Code of conduct for data-driven health and care tech
The Government has published a code of conduct for data-driven health and care technology, following a consultation on the issue.
Commenting on the issues involved, it said: “We have some truly remarkable data-driven innovations, apps, clinical decision support tools supported by intelligent algorithms, and the widespread adoption of electronic health records. In parallel, we are seeing advancements in technology and in particular artificial intelligence techniques.
“Combining these developments with data-sharing across the NHS has the potential to improve diagnosis, treatment, experience of care, efficiency of the system and overall outcomes for the people at the heart of the NHS, public health and the wider health and care system…
“Our responsibility as an internationally trusted health and care system is to use all the tools at our disposal to improve the quality and safety of care, including data-driven technologies, in a safe, ethical, evidenced and transparent way. For this reason, we have developed our 10 principles in a code of conduct to enable the development and adoption of safe, ethical and effective data-driven health and care technologies.”
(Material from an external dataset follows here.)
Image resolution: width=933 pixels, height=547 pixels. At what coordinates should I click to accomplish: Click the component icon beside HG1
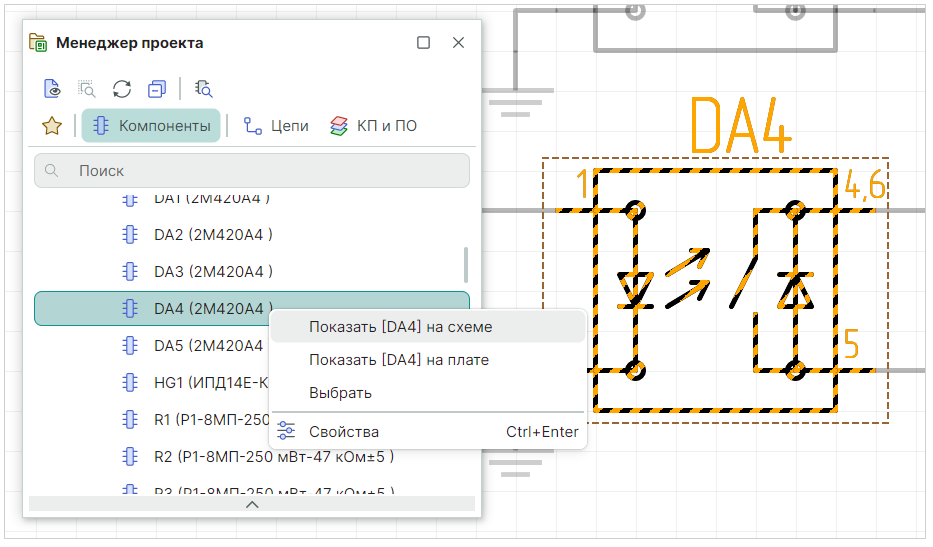[x=129, y=382]
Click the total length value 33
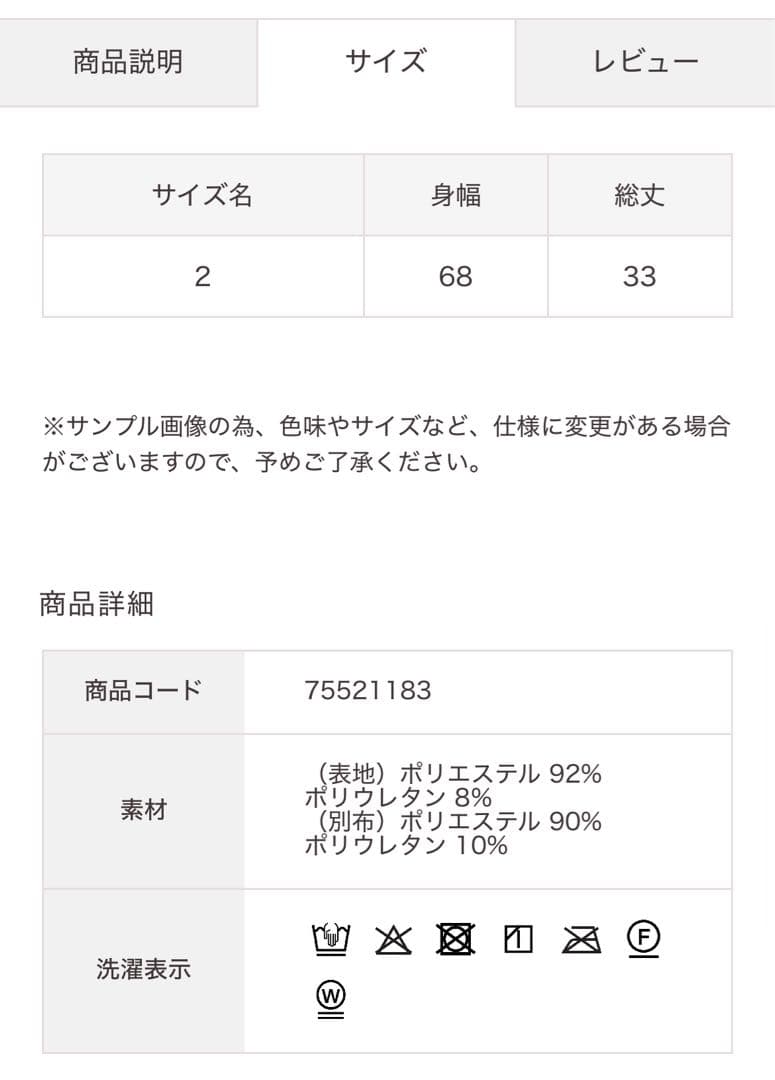 pyautogui.click(x=639, y=277)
The code of conduct sets out the behaviours the Government expects from those developing, deploying and using data-driven technologies in the health and care systems:
Understand users, their needs and the context;
Define the outcome and how the technology will contribute to it;
Use data that is in line with appropriate guidelines for the purpose for which it is being used;
Be fair, transparent and accountable about what data is being used;
Make use of open standards;
Be transparent about the limitations of the data used and algorithms deployed;
Show what type of algorithm is being developed or deployed, the ethical examination of how the data is used, how its performance will be validated and how it will be integrated into health and care provision;
Generate evidence of effectiveness for the intended use and value for money;
Make security integral to the design; and
Define the commercial strategy and consider only entering into commercial terms in which the benefits of the partnerships between technology companies and health and care providers are shared fairly.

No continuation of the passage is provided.